Es war ein glücklichster Augenblick: Samstagnacht zur Abschlussparty im Kino „Skarpa“. Tomasz und Yga, die Organisatoren der „Parada Rownosci“, hatten die schwedischen Unterstützer auf die Bühne gebeten, dankten, versprachen eine Überraschung und gingen zur Seite. Auf der Leinwand erschien eine singende Blondine: „I'm nothing special, in fact ...“
Kurz jubelte die Menge auf, ein paar hundert Feuerzeuge entflammten, es wurde ungehemmt mitgeträllert. Den Freunden in der Nähe ging es nicht anders als mir: Sie kämpften mit ihrer Rührung, mehr oder weniger verschämt. Dergleichen würde in Berlin doch als allzu schwule Sentimentalität gelten.
Aber es war nichts Verlogenes an der Stimmung, vielmehr etwas Heiteres, Gelöstes, ganz und gar Freies. Die Anspannung war entschwunden und dem Staunen gewichen, dass wir es geschafft hatten.
Obwohl alles dagegen gesprochen hatte, war alles gelungen: Die Parade war genehmigt worden. Die Polizisten, vor einem halben Jahr noch Teil der Unterdrückungsmaschinerie, hatten unsere Demo umsichtig geschützt. Die Homophoben waren zu Wort gekommen, hatten brüllen und Transparente herzeigen dürfen, und sie hatten dabei verbiestert, armselig, in jeder Hinsicht klein gewirkt. Die Sonne hatte geschienen, viele, die sich zuvor nicht trauten, waren gekommen, hunderte Warschauer hatten freundlich gewunken. Und nun schien es, als würde ABBA höchstpersönlich im Skarpa „Thank You For The Music“ singen, vor ein paar Hundert Schwulen, Lesben und Freiheitsfreunden aus ganz Europa.
Nichts auf der Abschlussparty glich dem in Berlin oder London Üblichen, den perfekten, durchkommerzialisierten Abenden für Konsumenten. Es wirkte sehr improvisiert, dilettantisch: mit abscheulicher Tonanlage – Jimmy Somerville würde sich wenig später immer wieder vor ihr erschrecken; mit allzu wenig Licht auf der Bühne; mit längeren Programmpausen.

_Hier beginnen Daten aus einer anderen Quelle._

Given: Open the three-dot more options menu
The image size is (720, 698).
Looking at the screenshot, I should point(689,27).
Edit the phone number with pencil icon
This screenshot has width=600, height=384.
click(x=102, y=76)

Aber es herrschte diese herrliche Stimmung wie schon am Nachmittag während der Kundgebung auf dem Theaterplatz. Da war das Gefühl der Solidarität, des Auf-den-Anderen-Aufpassen-Wollens, das aber ohne Gruppenzwang auskam. Da war eine stille Ernsthaftigkeit, die mit Heiterkeit einherging. Dem Charme der Demo waren die Homophoben nicht gewachsen. Man sah einfach, dass es unter Liberalen unverbiestert, ausgelassen und keineswegs langweilig zugeht. In den Ohren derer, die nicht dabei waren, mag es übertrieben klingen: Aber für die Dauer von „Thank You For The Music“ wirkte die Partymenge im Skarpa wie eine Ansammlung freier, glücklicher Menschen.
So etwas erlebt man selten. Man kann es nicht herbeizwingen und – wie die erste Liebe – kaum wiederholen. Aber die Aura scheint weiterzuwirken. Auf der Heimfahrt im Zug, stieg in Posen eine Gruppe älterer Polinnen zu, ärgerte sich, dass alle Plätze besetzt waren, schimpfte über die Schwulen, die da durch die Gänge drängten. Und es kamen immer mehr vorbei, mit dem typischen wiegenden Gang und dem untypisch beglückten Gesichtsausdruck. In Berlin hatten sich die Polinnen entspannt, lächelten und wünschten „Alles Gute“. In Warschau hat wohl etwas begonnen, das nicht mehr aufzuhalten scheint.